こうしたテクニックは、意識して使っている場合もありますし、慣習として無意識のうちに行われているものもあります。
ランチョン・テクニック
ランチョン・テクニックとは、いわゆる交渉をランチをしながらというものです。
あまり気ごころが知れていない相手に使うと、人によっては、大事な仕事の交渉を食べながらとは不謹慎なと不快に思う人もいるでしょう。
大切な仕事をするのであれば、きちんとしたオフィスの中で、飲食物もせいぜいお茶か珈琲程度が当たり前でという人もいるかもしれません。
しかし、実はこのランチョン・テクニックは、おいしい食事を食べながら、おしゃれなお店でくつろいだ雰囲気で楽しい時間を共有することを演出すると、話しの内容もポジティブに受け止めさせやすいという効果があるのです。
政治家や高額な取引をするビジネスマンなどは、会食の機会を大切にしてこのランチョン・テクニックを活用しています。
ザッツ・ノット・オール・テクニック
ザッツ・ノット・オール(that's not all!)、つまり「それだけじゃないよ!」というテクニックです。
テレビの通販や店頭の実演販売でもなどでもおなじみの手法で、平たくいうと「おまけ商法」とも言われる手法です。
こちらの商品をお買い上げいただいた方に、こちらを差し上げますとおまけをつけることで、心理的な「お得感」を演出します。

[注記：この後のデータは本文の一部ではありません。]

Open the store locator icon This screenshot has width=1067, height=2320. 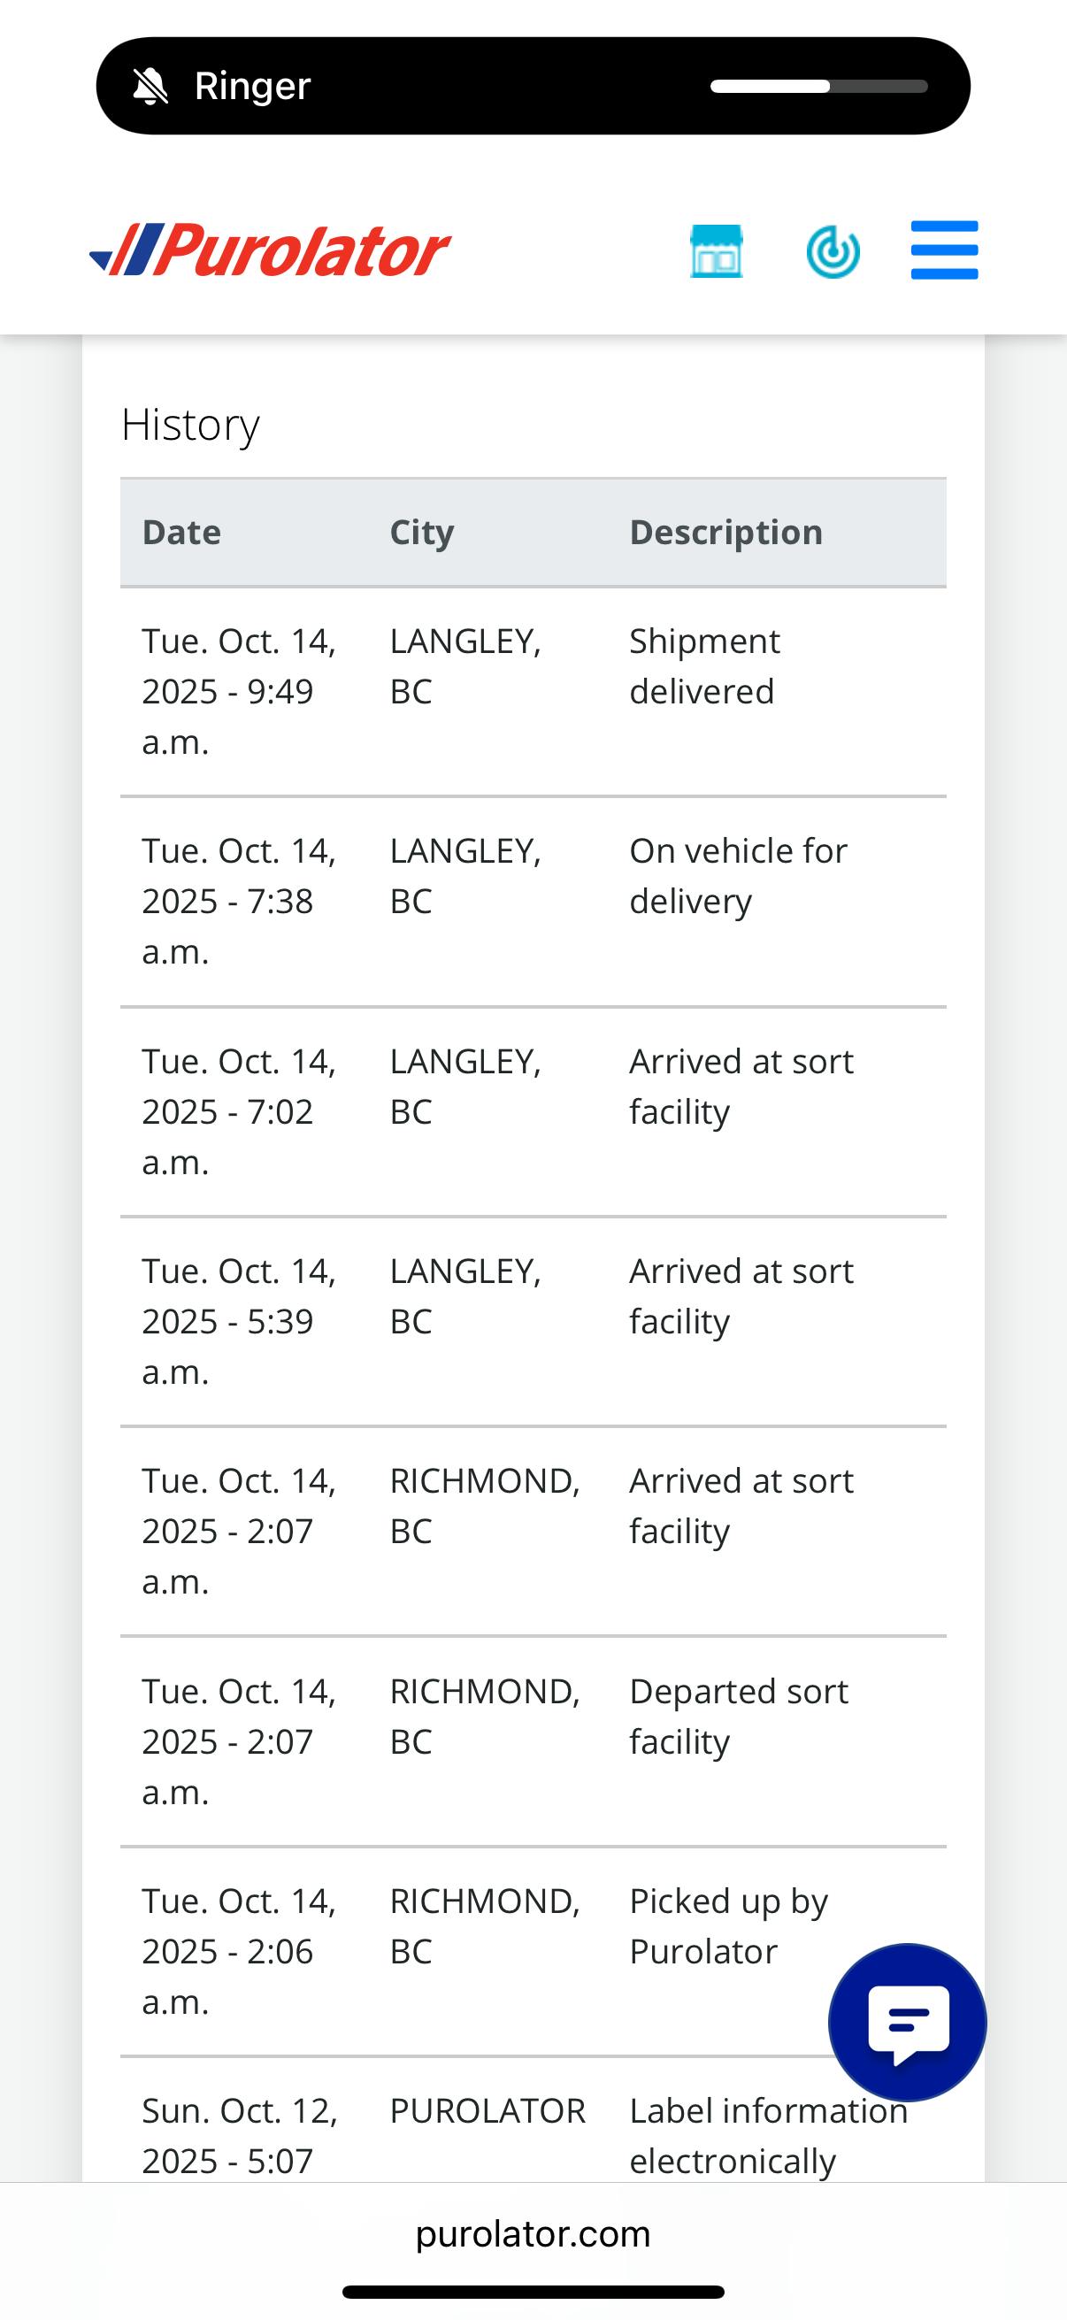coord(716,250)
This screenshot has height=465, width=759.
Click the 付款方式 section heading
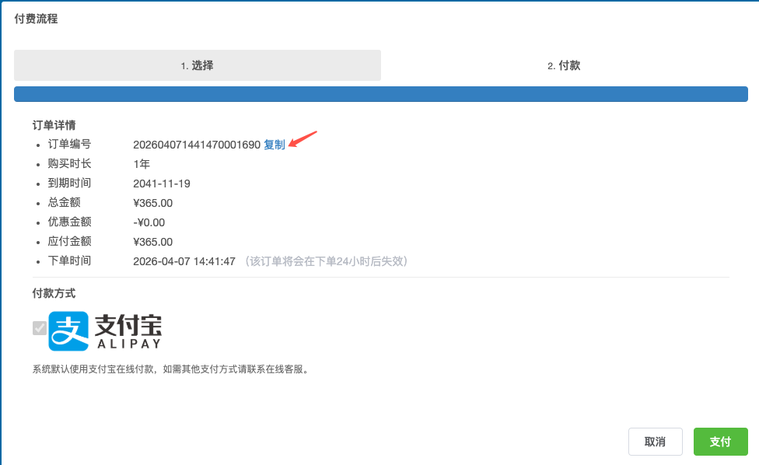click(54, 293)
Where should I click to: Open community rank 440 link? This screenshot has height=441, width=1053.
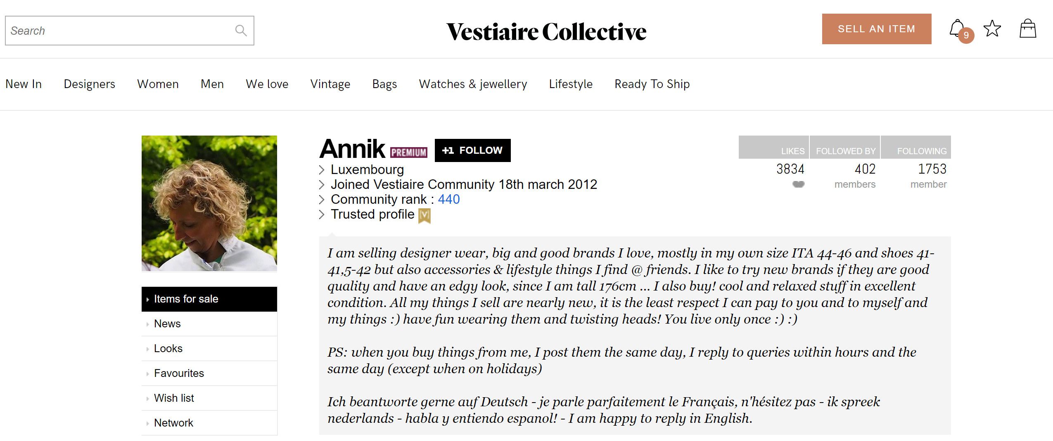coord(448,200)
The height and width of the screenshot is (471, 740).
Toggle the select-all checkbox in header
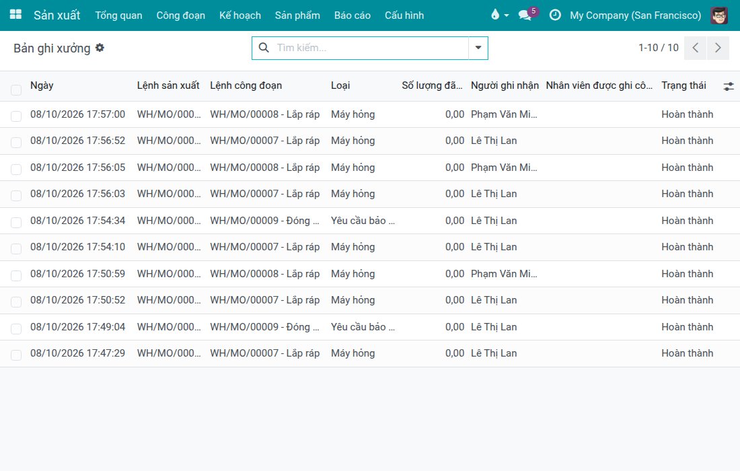[16, 89]
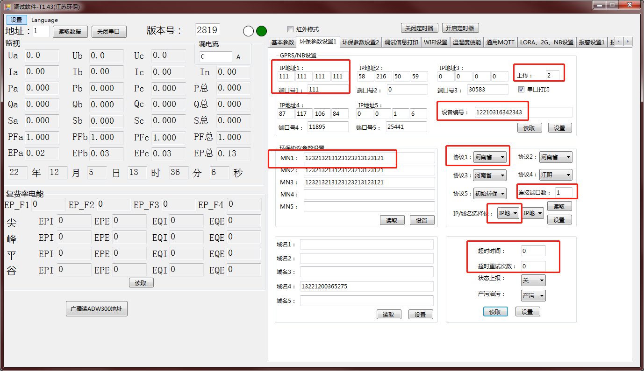The width and height of the screenshot is (644, 371).
Task: Open the Language menu
Action: click(x=44, y=20)
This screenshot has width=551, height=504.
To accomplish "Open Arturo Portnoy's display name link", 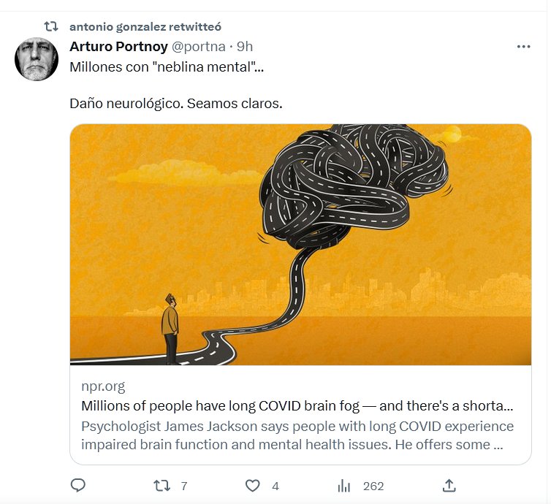I will tap(118, 46).
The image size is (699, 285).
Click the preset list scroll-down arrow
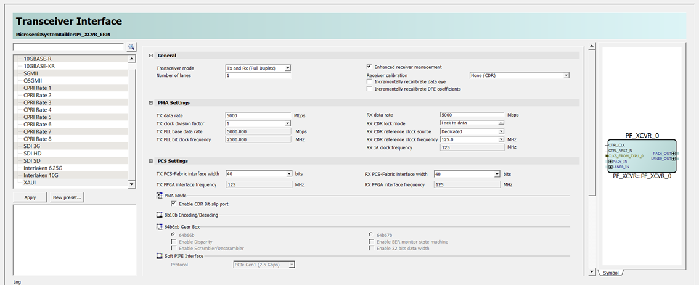coord(132,184)

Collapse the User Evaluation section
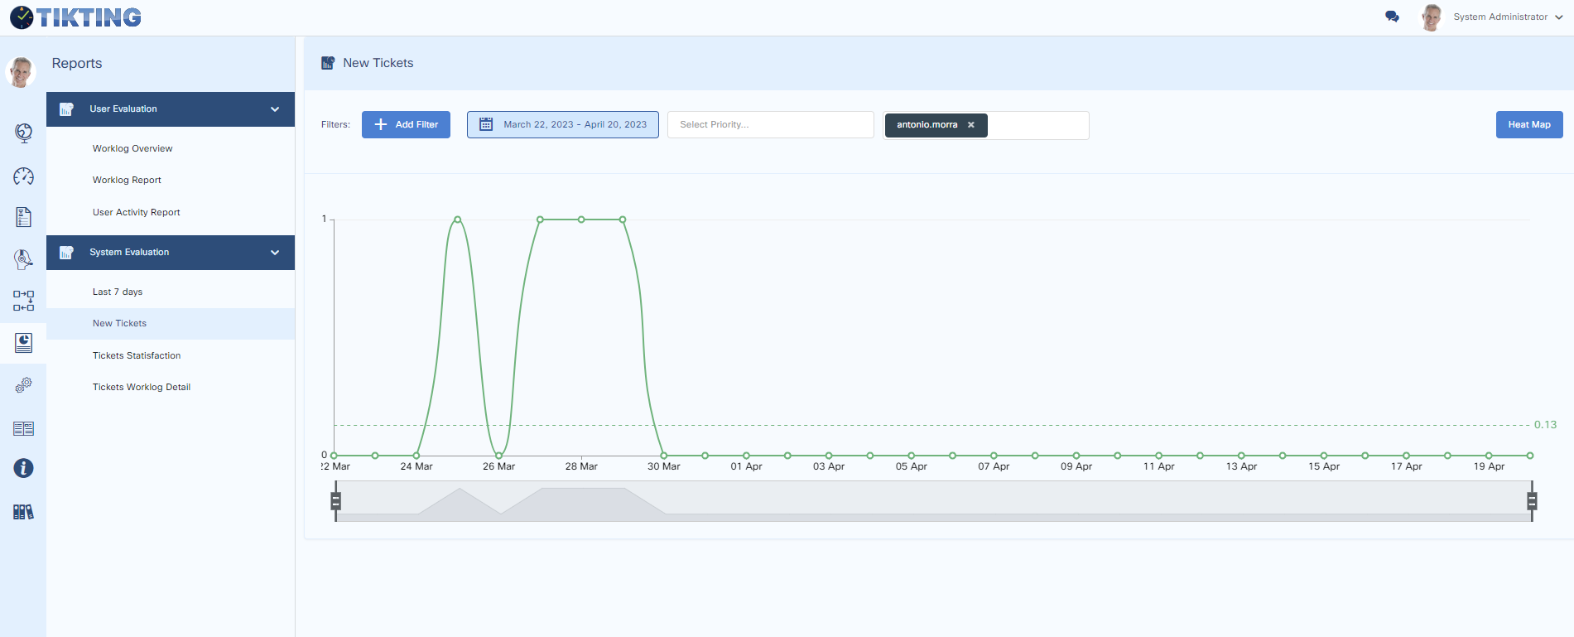click(x=275, y=109)
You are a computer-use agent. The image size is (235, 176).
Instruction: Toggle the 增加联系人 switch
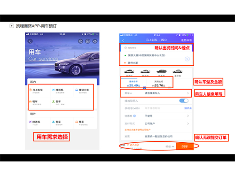click(x=184, y=100)
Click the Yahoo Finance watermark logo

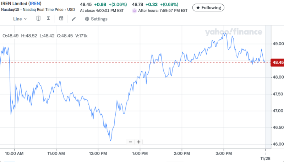[233, 32]
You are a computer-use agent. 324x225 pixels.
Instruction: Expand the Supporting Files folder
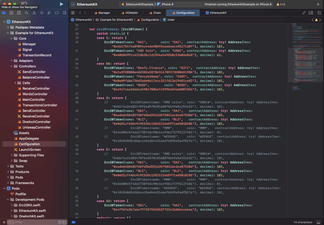click(x=12, y=155)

おまけは、後から紹介するのが定石で、効果があります。
おまけがつくと、お得感があり、ついつい購入してしまうものです。
イーブン・ア・ペニー・テクニック
イーブン・ア・ペニー(even a penny)は、直訳すると、「1ペニーだけ」となります。
募金をお願いするときに、「1ペニーだけでもお願いします。」と頼んだほうが、募金をしてくれる確率が上がるというものです。
そしてこのようにお願いすると、ほとんどの人が1ペニー以上募金をしてくれるのです。
つまりどういうことかというと、極端に低い条件で交渉を始めて、それ以上の成果を期待していく手法です。
いわば心理的なハードルを極端に下げて、相手と交渉していくテクニックです。
「弊社のこのオススメの商品をちょっとご紹介させてください」と話しを切り出すのではなく、「弊社の商品について、1分だけお話させてください」と頼むと、話しを聞いてくれる可能性が上がるのです。
ほとんどの場合、1分以上たっても、相手は嫌な顔はしません。
営業マンがよく使う手で、テレビでも相棒の杉下右京さんが、立ち去る際に「あっ、あと1つだけ・・・」という言葉を言ったりします。
この手法を存分なくつかっているのが、刑事ドラマ「遺留捜査」に出てくる上川隆也さん演じる糸村刑事で、「僕に3分だけ時間をください」というセリフです。
たいていテレビをみているとその後3分以上は話をしています。
あれも、イーブン・ア・ペニー・テクニックを使っているのでしょう。